Tempo para sumir dois dias com seu amor.
Três dias..
Cinco dias!
Tempo para uma massagem...
Tempo para ver a novela.
Tempo para receber aquela sua amiga que
é consultora de produtos de beleza.
Tempo para fazer um trabalho
voluntário.
Tempo para procurar um abajur novo para seu quarto.
Tempo para conhecer outras pessoas.
Voltar a estudar.
Tempo para escrever um livro que você nem sabe se um dia será editado.

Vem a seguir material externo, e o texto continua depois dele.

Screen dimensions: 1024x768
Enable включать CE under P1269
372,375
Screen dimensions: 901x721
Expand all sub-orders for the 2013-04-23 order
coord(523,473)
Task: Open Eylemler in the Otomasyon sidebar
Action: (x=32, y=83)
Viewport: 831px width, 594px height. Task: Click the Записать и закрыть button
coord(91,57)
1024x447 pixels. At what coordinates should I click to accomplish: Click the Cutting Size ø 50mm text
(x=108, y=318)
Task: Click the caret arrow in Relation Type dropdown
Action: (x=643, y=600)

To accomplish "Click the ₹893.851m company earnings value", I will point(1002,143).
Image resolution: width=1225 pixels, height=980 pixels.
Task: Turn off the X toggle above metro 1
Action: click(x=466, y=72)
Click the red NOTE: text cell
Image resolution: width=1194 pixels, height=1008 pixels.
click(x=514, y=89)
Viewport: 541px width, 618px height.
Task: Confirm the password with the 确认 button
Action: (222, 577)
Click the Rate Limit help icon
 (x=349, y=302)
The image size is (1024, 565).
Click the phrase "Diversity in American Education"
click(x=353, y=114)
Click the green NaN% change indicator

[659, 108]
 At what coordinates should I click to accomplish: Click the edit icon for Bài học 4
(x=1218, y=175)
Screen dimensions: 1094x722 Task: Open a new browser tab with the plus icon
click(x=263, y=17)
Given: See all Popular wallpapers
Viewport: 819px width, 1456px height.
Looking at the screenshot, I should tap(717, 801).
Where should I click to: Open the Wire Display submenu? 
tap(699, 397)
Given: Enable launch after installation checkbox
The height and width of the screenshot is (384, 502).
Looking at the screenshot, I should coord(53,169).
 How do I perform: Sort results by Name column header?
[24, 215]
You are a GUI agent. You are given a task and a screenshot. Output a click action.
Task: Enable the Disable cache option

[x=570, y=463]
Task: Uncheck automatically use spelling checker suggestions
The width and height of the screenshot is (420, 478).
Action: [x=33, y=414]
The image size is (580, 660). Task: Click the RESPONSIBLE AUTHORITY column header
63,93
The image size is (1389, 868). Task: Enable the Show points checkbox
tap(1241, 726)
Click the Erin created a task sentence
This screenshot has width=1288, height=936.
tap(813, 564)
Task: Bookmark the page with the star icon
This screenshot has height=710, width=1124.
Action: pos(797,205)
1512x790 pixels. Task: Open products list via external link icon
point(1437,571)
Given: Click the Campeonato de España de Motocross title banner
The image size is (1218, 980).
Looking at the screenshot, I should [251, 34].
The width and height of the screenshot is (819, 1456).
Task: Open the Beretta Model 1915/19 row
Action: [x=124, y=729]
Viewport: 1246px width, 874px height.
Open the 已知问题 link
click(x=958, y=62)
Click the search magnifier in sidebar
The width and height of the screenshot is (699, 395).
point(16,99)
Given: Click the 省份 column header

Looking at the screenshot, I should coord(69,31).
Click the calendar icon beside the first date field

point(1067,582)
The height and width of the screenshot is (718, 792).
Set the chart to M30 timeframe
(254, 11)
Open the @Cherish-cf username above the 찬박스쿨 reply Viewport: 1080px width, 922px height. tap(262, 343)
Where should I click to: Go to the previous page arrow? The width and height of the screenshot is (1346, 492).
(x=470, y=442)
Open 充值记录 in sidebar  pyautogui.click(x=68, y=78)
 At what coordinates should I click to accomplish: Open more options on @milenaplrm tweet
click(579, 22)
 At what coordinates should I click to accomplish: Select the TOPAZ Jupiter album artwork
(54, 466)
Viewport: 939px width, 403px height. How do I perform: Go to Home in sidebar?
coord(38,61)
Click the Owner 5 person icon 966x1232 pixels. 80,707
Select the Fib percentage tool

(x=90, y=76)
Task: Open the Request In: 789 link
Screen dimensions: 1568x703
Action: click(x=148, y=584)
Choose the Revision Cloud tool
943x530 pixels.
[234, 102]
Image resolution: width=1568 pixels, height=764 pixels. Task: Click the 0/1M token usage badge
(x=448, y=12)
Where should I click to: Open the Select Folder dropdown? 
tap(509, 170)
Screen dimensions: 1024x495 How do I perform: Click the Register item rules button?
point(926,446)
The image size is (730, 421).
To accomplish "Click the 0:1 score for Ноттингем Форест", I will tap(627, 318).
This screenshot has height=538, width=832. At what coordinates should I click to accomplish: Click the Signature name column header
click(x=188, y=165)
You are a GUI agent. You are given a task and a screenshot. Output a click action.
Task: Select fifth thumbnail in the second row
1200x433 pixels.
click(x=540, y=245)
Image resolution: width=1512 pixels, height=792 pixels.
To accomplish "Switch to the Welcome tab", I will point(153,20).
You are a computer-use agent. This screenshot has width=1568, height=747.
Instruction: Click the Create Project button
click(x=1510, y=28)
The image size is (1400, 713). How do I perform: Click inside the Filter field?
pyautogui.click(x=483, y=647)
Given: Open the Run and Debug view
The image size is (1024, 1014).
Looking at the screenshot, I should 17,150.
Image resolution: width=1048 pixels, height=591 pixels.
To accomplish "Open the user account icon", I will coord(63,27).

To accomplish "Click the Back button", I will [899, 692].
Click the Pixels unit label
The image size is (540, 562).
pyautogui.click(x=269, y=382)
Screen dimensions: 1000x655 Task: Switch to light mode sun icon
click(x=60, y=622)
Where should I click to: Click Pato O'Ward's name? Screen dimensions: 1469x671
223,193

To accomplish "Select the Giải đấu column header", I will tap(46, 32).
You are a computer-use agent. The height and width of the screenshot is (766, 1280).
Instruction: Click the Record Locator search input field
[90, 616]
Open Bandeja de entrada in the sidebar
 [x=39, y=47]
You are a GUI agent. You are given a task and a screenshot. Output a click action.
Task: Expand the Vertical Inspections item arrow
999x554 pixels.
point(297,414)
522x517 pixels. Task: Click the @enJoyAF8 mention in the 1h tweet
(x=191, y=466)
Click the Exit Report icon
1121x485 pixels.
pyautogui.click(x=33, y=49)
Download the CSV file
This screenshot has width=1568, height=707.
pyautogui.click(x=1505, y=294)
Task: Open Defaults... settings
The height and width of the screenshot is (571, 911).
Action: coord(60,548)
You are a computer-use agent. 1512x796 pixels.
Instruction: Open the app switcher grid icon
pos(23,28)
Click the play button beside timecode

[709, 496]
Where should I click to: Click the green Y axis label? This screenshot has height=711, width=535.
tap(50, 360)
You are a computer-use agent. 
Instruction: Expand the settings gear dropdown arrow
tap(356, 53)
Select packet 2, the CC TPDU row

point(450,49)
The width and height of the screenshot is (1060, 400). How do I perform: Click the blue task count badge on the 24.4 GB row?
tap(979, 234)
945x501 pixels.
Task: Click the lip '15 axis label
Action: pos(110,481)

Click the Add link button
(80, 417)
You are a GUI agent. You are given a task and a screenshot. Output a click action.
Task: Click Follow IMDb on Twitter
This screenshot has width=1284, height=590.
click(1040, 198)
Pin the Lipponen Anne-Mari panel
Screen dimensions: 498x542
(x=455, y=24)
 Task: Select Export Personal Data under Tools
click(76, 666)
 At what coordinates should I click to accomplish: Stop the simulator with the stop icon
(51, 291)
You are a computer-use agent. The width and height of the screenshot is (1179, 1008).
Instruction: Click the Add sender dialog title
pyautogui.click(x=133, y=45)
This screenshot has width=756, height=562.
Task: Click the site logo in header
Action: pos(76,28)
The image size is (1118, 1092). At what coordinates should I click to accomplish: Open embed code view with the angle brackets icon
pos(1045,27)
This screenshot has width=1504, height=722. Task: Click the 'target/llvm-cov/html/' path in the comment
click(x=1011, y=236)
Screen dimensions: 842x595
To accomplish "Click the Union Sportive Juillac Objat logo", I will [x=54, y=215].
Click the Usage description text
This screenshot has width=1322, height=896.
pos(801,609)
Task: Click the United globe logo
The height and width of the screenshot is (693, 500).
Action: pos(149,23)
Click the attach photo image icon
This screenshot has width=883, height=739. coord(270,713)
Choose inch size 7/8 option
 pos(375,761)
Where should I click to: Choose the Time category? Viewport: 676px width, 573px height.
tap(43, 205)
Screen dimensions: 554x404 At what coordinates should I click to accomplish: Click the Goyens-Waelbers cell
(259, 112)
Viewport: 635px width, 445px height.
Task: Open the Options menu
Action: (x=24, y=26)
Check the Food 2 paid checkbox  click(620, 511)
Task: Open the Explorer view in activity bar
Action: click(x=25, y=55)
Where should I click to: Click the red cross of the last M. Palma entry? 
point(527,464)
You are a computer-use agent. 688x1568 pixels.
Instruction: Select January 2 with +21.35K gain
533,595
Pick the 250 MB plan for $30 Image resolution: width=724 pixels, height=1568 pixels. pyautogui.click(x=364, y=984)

Tempo, principalmente, para descobrir que você pode ser perfeitamente
organizada e profissional sem deixar de existir.
Porque nossa existência
não é contabilizada por um relógio de ponto ou pela quantidade de memorandos
virtuais que atolam nossa caixa postal.
Existir, a que será que se
destina?
Destina-se a ter o tempo a favor, e não contra.
A
mulher moderna anda muito antiga. Acredita que, se não for super, se não for
mega, se não for uma executiva ISO 9000, não será bem avaliada. Está tentando
provar não-sei-o-quê para não-sei-quem.
Precisa respeitar o mosaico de
si mesma, privilegiar cada pedacinho de si.
Se o trabalho é um pedação
de sua vida, ótimo!
Nada é mais elegante, charmoso e inteligente do que
ser independente.
Mulher que se sustenta fica muito mais sexy e muito mais
livre para ir e vir. Desde que lembre de separar alguns bons momentos da semana
para usufruir essa independência, senão é escravidão, a mesma que nos mantinha
trancafiadas em casa, espiando a vida pela janela.
Desacelerar tem um
custo. Talvez seja preciso esquecer a bolsa Prada, o hotel decorado pelo
Philippe Starck e o batom da M.A.C.
Mas, se você precisa vender a alma ao
diabo para ter tudo isso, francamente, está precisando rever seus valores.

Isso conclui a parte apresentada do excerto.